13.4 The sqlite3 package

The pysqlite module (http://www.pysqlite.org), a wrapper for the SQLite embedded database, has been added to the standard library under the package name sqlite3.

SQLite is a C library that provides a SQL-language database that stores data in disk files without requiring a separate server process. pysqlite was written by Gerhard Häring and provides a SQL interface compliant with the DB-API 2.0 specification described by PEP 249. This means that it should be possible to write the first version of your applications using SQLite for data storage. If switching to a larger database such as PostgreSQL or Oracle is later necessary, the switch should be relatively easy.

If you're compiling the Python source yourself, note that the source tree doesn't include the SQLite code, only the wrapper module. You'll need to have the SQLite libraries and headers installed before compiling Python, and the build process will compile the module when the necessary headers are available.

To use the module, you must first create a Connection object that represents the database. Here the data will be stored in the /tmp/example file:

conn = sqlite3.connect('/tmp/example')

You can also supply the special name ":memory:" to create a database in RAM.

Once you have a Connection, you can create a Cursor object and call its execute() method to perform SQL commands:

c = conn.cursor()

# Create table
c.execute('''create table stocks
(date timestamp, trans varchar, symbol varchar,
 qty decimal, price decimal)''')

# Insert a row of data
c.execute("""insert into stocks
          values ('2006-01-05','BUY','RHAT',100,35.14)""")

Usually your SQL operations will need to use values from Python variables. You shouldn't assemble your query using Python's string operations because doing so is insecure; it makes your program vulnerable to an SQL injection attack.

Instead, use the DB-API's parameter substitution. Put "?" as a placeholder wherever you want to use a value, and then provide a tuple of values as the second argument to the cursor's execute() method. (Other database modules may use a different placeholder, such as "%s" or ":1".) For example:

    
# Never do this -- insecure!
symbol = 'IBM'
c.execute("... where symbol = '%s'" % symbol)

# Do this instead
t = (symbol,)
c.execute('select * from stocks where symbol=?', t)

# Larger example
for t in (('2006-03-28', 'BUY', 'IBM', 1000, 45.00),
          ('2006-04-05', 'BUY', 'MSOFT', 1000, 72.00),
          ('2006-04-06', 'SELL', 'IBM', 500, 53.00),
         ):
    c.execute('insert into stocks values (?,?,?,?,?)', t)
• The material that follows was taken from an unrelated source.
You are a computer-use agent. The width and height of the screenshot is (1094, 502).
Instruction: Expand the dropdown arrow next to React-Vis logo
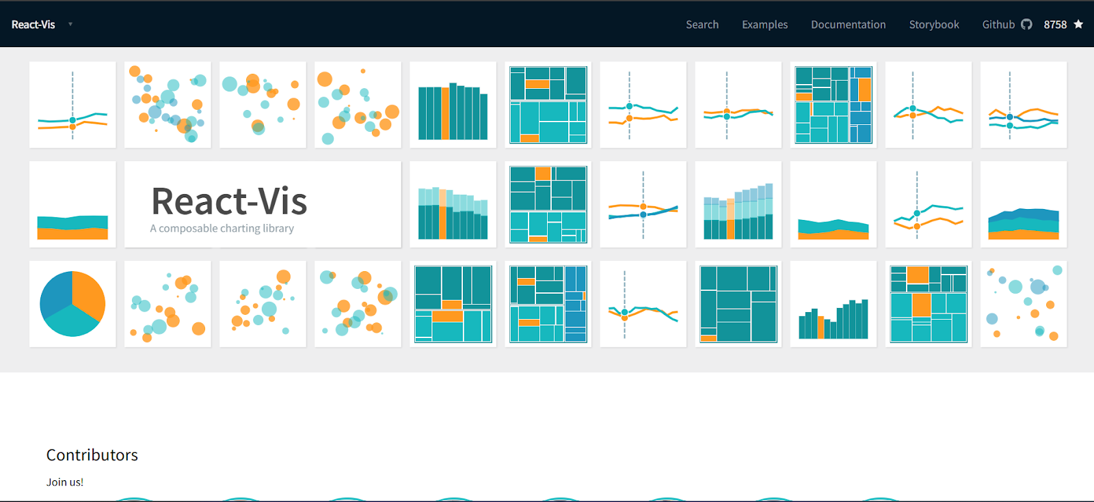(x=70, y=25)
To retrieve data after executing a SELECT statement, you can either treat the cursor as an iterator, call the cursor's fetchone() method to retrieve a single matching row, or call fetchall() to get a list of the matching rows.

This example uses the iterator form:

>>> c = conn.cursor()
>>> c.execute('select * from stocks order by price')
>>> for row in c:
...    print row
...
(u'2006-01-05', u'BUY', u'RHAT', 100, 35.140000000000001)
(u'2006-03-28', u'BUY', u'IBM', 1000, 45.0)
(u'2006-04-06', u'SELL', u'IBM', 500, 53.0)
(u'2006-04-05', u'BUY', u'MSOFT', 1000, 72.0)
>>>

For more information about the SQL dialect supported by SQLite, see http://www.sqlite.org.

See Also:

http://www.pysqlite.org
The pysqlite web page.

http://www.sqlite.org
The SQLite web page; the documentation describes the syntax and the available data types for the supported SQL dialect.

../lib/module-sqlite3.html
The documentation for the sqlite3 module.

PEP 249, Database API Specification 2.0
PEP written by Marc-André Lemburg.


13.5 The wsgiref package

The Web Server Gateway Interface (WSGI) v1.0 defines a standard interface between web servers and Python web applications and is described in PEP 333. The wsgiref package is a reference implementation of the WSGI specification.

The package includes a basic HTTP server that will run a WSGI application; this server is useful for debugging but isn't intended for production use. Setting up a server takes only a few lines of code:

from wsgiref import simple_server

wsgi_app = ...

host = ''
port = 8000
httpd = simple_server.make_server(host, port, wsgi_app)
httpd.serve_forever()

See Also:

http://www.wsgi.org
A central web site for WSGI-related resources.